Author: Brian Rath

Born lucky: Tales of a high-class hooker

I met Lynn (not her real name) a few months ago at a club in town, and we’ve been friends since then. We see each other around, mostly by chance, and our friendship has strengthened. Born to a rich family at the coast, Lynn was educated at a private, “international” school in Mombasa and counted more white friends among her classmates than black Kenyan ones – you can tell by the absence of a Kenyan accent.

She’s bright, no doubt about it, and beautiful, with wild two-inch tufts of bleached blond hair, huge doe eyes, caramel skin and strong, bright white teeth. She could probably make a good living in front of the cameras in Cape Town but when she arrived in Nairobi she couldn’t find a job, so she became what she describes as a ‘chick hustler’ instead. She is only 20 years old and quite good at her job.

I sent her a SMS last week saying I wanted to write a piece about her.

Sawa” (Okay), she replied, and we arranged to meet the next day.

“What do you want to write about me?” Lynn asks when we sit down, leaning on the table and squinting at me with mock seriousness.

“A true story,” I reply. She’d heard it before. My SMS had mentioned it.

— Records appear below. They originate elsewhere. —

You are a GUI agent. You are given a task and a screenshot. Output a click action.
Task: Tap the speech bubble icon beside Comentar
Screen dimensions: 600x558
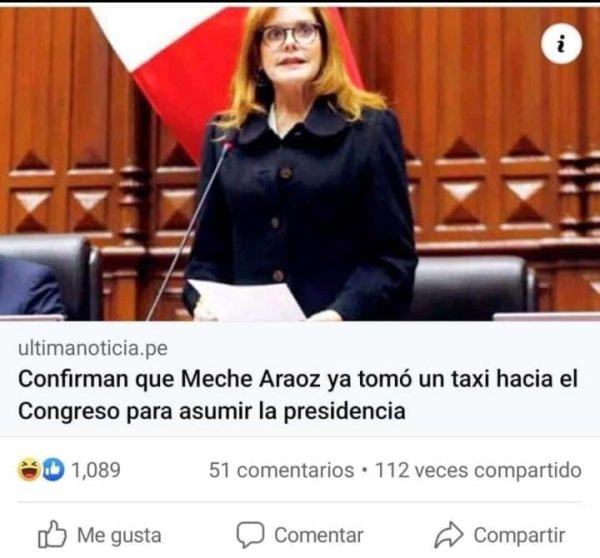(250, 534)
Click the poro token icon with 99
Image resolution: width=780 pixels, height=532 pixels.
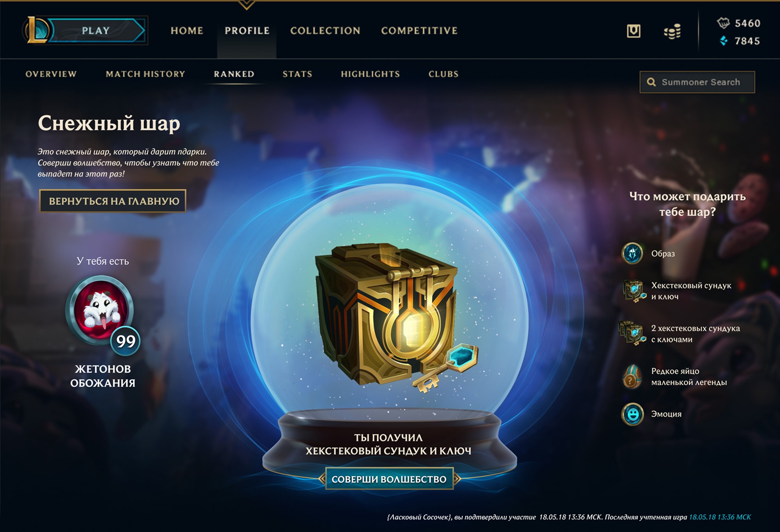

“Why? There’s nothing exceptional about me.”

“Well, you’re hardly ordinary,” I say.

Lynn shrugs and leans over to rest her arm on my leg, her new white Alcatel smartphone in her hand, batting her eyelids and gazing into my eyes as if she had just found Prince Charming.

“Hold on, I’m going to the bank,” she announces suddenly.

She is slim in a Kate Moss sort of way, skinny legs and all. She’s wearing a tight white sleeveless T-shirt, grey tights, and a pair of flat sandals with beads on the top – the kind you get at the various Maasai markets here. She’s got a small grey sling bag and a long striped scarf wrapped around her neck in five shades of grey. It looks like it’s woven from raw silk.

“The system was down when I got here,” she explains as she gets up. “I just need to draw some cash.”

She leaves me at the table, promising she’ll come back. I know Lynn well enough by now to be sceptical, but I wait anyway. Ten minutes later, she’s back. Heads turn to follow her entrance.

“Escort me downtown,” she immediately commands.

“Okay. Where are we going?” I ask, realising that my story is about to slip away.

“Just downtown! I’ve only got a little money. I can’t afford a taxi so I want to get a matatu (minibus taxi) to The Mayfair. It’ll be good there now.”

We leave immediately and take turns to avoid injury in the 5pm traffic rush. As we find a little solace behind the Jamia mosque, she puts her arm around my shoulder as we walk and takes the hand of my far arm, swinging it in front of us. Childlike. We can’t fail to draw attention; the ever-present parking attendants and the Muslims heading for prayer watch this young Kenyan model walking with this older white guy. But there’s a familiarity between us that prompts smiles, not frowns.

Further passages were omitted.